A faithful, complete transcript of the entries below, without pictures, should be returned.

□ □ □ □ □ □ □

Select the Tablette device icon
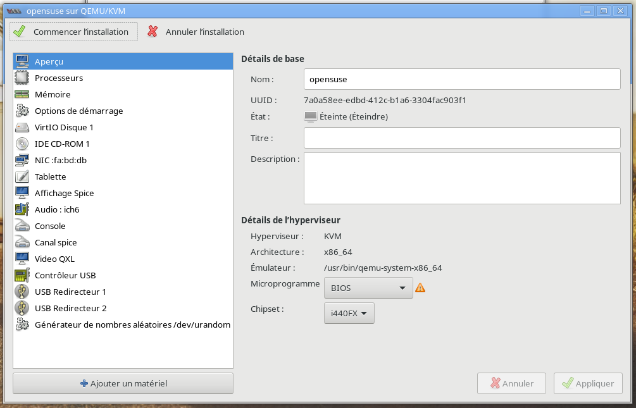This screenshot has height=408, width=636. click(22, 176)
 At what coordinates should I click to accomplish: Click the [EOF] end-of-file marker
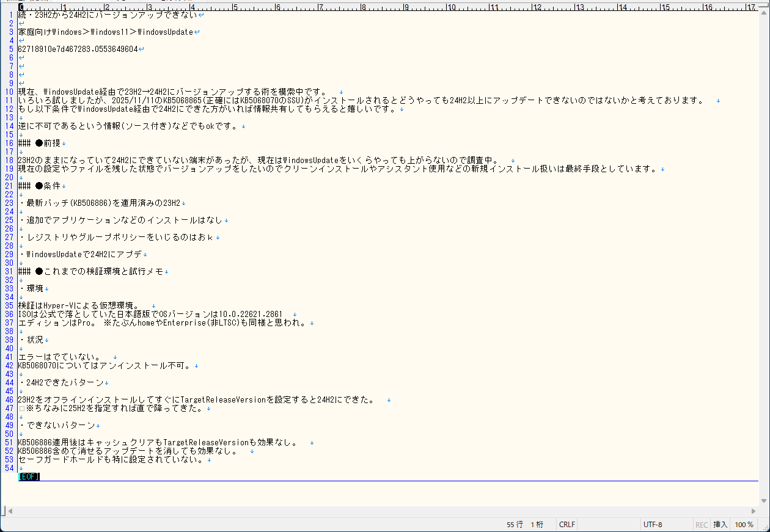pyautogui.click(x=28, y=476)
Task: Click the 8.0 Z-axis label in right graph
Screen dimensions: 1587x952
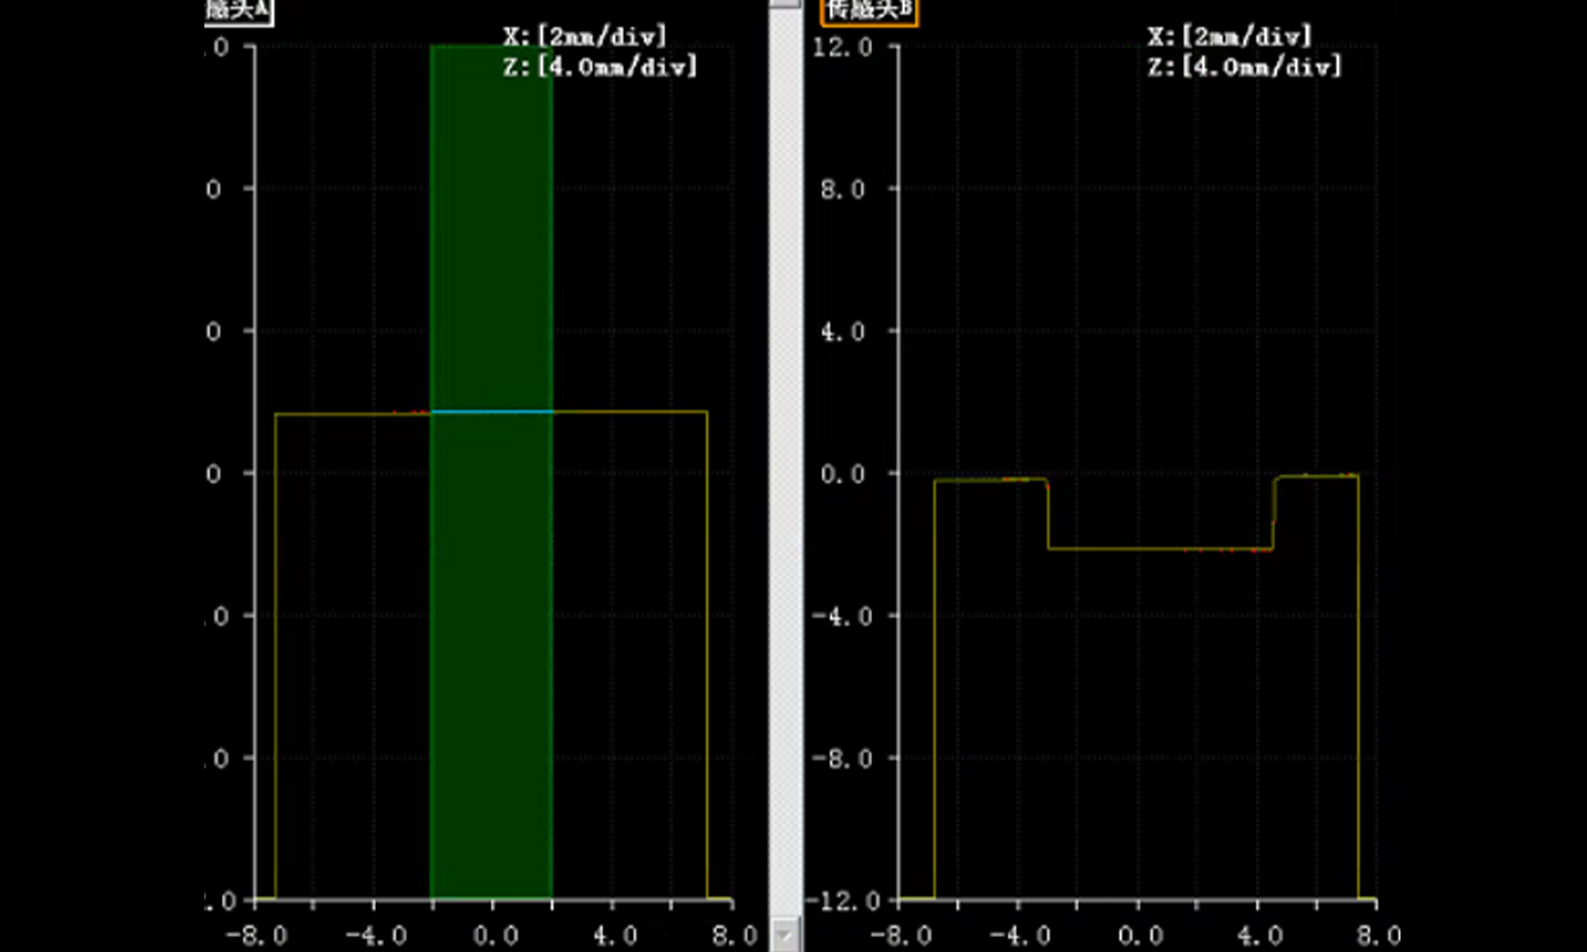Action: point(842,188)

□ □ □ □ □ □ □

▶ [RESPONSE TO THE EXERCISE]
Select the Tablette device icon
This screenshot has height=408, width=636. click(22, 176)
 At what coordinates should I click to accomplish: Click the [EOF] end-of-file marker
pyautogui.click(x=28, y=476)
Task: Click the 8.0 Z-axis label in right graph
Screen dimensions: 1587x952
Action: point(842,188)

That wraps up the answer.